Unser Newsletter informiert Sie regelmäßig über Neues von emons: Kostenlos bestellen unter www.emons-verlag.de

Macht macht Macht, Macht macht Gewalt.

Manfred Hinrich

DUNKELHEIT

Sie fiel nicht zu. Diese verfluchte Tür, durch die in den vergangenen Tagen nicht der geringste Laut gedrungen war, fiel diesmal einfach nicht ins Schloss.

Carla spürte ihren Herzschlag. Er trommelte unter ihrer Brust. Rasend und ungleichmäßig. Wie die Bässe in dem Club, zu denen sie vor ein paar Wochen eine ganze Nacht lang mit ihm getanzt hatte.

Noch einmal schloss sie ihre Augen, um sich zu vergewissern, dass sie sich nicht doch alles nur einbildete. Vielleicht träumte sie, oder machte sich ein gewisser Wahn in ihr breit? Als sie die Augen wieder öffnete, hatte sie jedoch keinen Zweifel mehr: Der Weg war frei. Sie konnte gehen. Ein paar Schritte nur, dann wäre sie raus aus dieser Hölle. Zurück in der Welt, die sie vor zehn Tagen verlassen hatte. Einer Welt, die für sie nie wieder dieselbe sein würde wie zuvor.

Sie blickte sich ein letztes Mal um. Der Raum, in dem sie zehn Tage und Nächte verbracht hatte, stank erbärmlich. Irgendwann war sie froh gewesen, dass es stockdunkel war, so brauchte sie immerhin nicht zu sehen, in welchem Elend sie hatte hausen müssen.

Eine Kerze am Tag hatten sie ihr in den Raum geschoben. Dazu einen Eimer mit frischem Wasser und einen als Toilettenersatz. Alle paar Tage etwas Papier und Seife. Trotzdem hatte sie das Gefühl, unangenehm zu riechen. Ihr Körper fühlte sich fremd an. Sie hatte längst jeden Bezug zu ihm verloren.

Kaum besser war das Essen gewesen, das sie ihr gegeben hatten. Jeden Tag zwei Cheeseburger und zwei trockene Brötchen. Einmal hatten sie eine Tafel Schokolade gebracht, die sie so schnell gegessen hatte, dass sie anschließend Magenschmerzen bekam. Keine Vitamine, nichts Frisches. Nicht einmal irgendein aufgewärmtes Fertiggericht aus der Dose hatten sie ihr in den Raum geschoben.

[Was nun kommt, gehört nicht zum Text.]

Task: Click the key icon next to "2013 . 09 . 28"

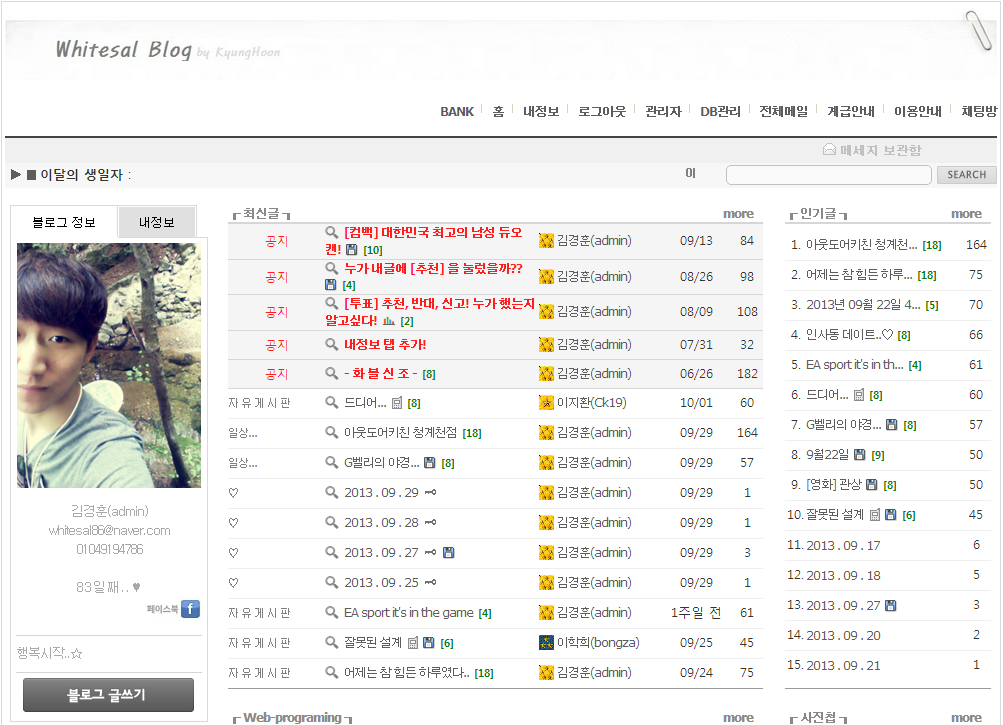Action: pos(430,523)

Zehn verfluchte Tage lang. Carla wusste es auf den Tag genau, trotz der ständigen Dunkelheit, durch die das Gefühl für den natürlichen Tages- und Nachtrhythmus längst ausgesetzt hatte. Das Blut zwischen ihren Beinen war ein untrügliches Zeichen. Darauf konnte sie sich immer verlassen. Seit sie fünfzehn war, kamen ihre Blutungen alle sechsundzwanzig Tage. Meistens um die Mittagszeit. So auch heute.

Vorsichtig lehnte sich Carla gegen die schwere Eisentür, die sich langsam bewegte. Im nächsten Moment wurde sie von einem grellen Lichtkegel geblendet. Reflexartig hielt sie sich die Augen zu. Die Angst, die sie in den vergangenen Tagen durchlitten hatte, hielt sie noch immer fest im Griff. Sie lähmte sie. Denn sie hatte nicht den Hauch einer Ahnung, was hinter der Tür auf sie wartete.

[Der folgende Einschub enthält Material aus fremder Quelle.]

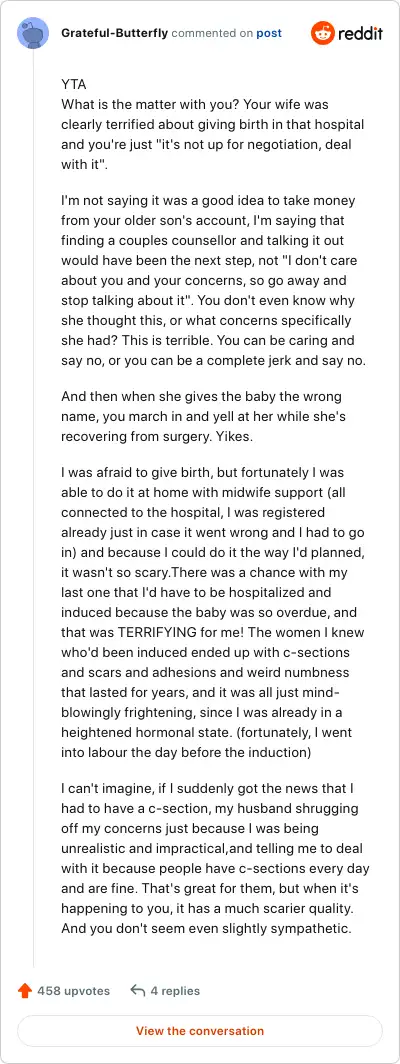Click the curved reply arrow icon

Als sie an diesen gottverdammten Ort verschleppt worden war, hatte sie nichts von ihrer Umgebung erkennen können. Die beiden Männer, von denen sie vom Fahrrad gezerrt und in den Kofferraum einer großen Limousine gesperrt worden war, hatten ihr sofort einen dicken Stoffbeutel über den Kopf gezogen. Ihre Hände und Füße hatten sie mit festem Klebeband fixiert. Den Rucksack, in dem sie das ultrakleine Notebook, das sie zu ihrem siebzehnten Geburtstag bekommen hatte, und ihr Smartphone mit sich trug, hatte sie nie wiedergesehen.

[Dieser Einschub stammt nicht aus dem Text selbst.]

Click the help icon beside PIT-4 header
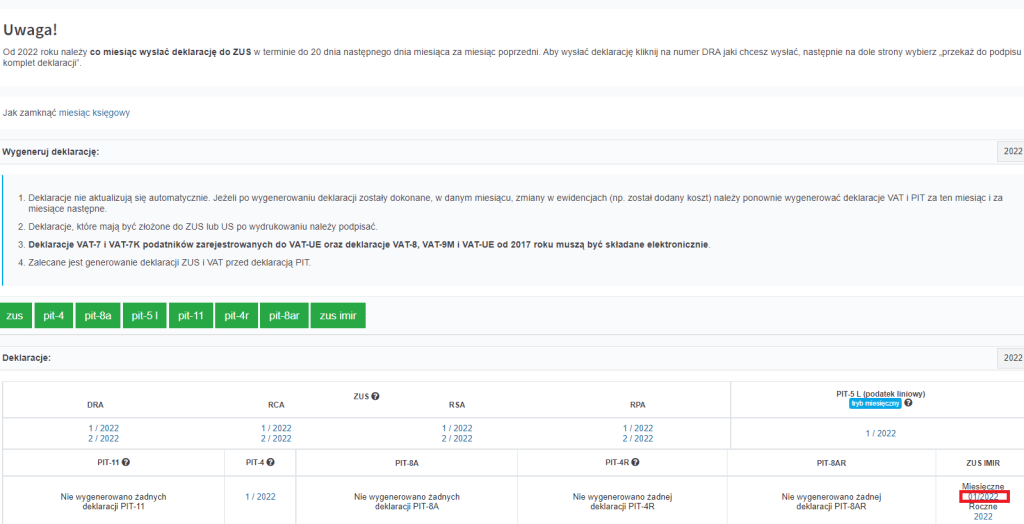270,462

Erst nach mehreren Stunden, die sie regungslos in diesem dunklen, nach Feuchtigkeit und Schimmel stinkenden Loch ausgeharrt hatte, waren die maskierten Männer zurückgekommen und hatten sie von dem schmerzenden Klebeband erlöst. Trotz des Schocks über ihre Entführung war ihr Leben damals, vor zehn Tagen, noch in Ordnung gewesen. Zumindest hatte sie bis zu dem Moment, als die beiden Männer den Knoten der Kordel gelöst und den Beutel von ihrem Kopf gezogen hatten, das Gefühl gehabt, noch am Leben zu sein.

Doch dann hatte sich die Tür ein weiteres Mal geöffnet. Jemand war beinahe lautlos eingetreten. In der Dunkelheit hatte sie das Gesicht nicht sehen können, doch am Gang hatte sie erkannt, dass die Person männlich war. Plötzlich hatte dieser Mann die Taschenlampe in seiner Hand eingeschaltet. Und Carla war sofort bewusst geworden, weshalb sie hier war. Dass man sie brechen würde. Dass der Mensch, der sie war, nicht länger am Leben bleiben sollte. Sie musste sterben. Unwiderruflich. Carla hatte es begriffen, als sie dem Mann in die Augen geblickt hatte.

Allmählich gewöhnten sich Carlas Augen an das Licht, das durch den schmalen Spalt fiel. Sie schob die Tür noch ein Stück weiter auf. So weit, dass ihr Blick auf einen lang gezogenen und hell beleuchteten Gang fiel. Sie erkannte grelle Neonröhren, die an den Wänden flackerten. Eine Maus huschte piepsend über den zementierten Boden. Wohin nur führte dieser Gang?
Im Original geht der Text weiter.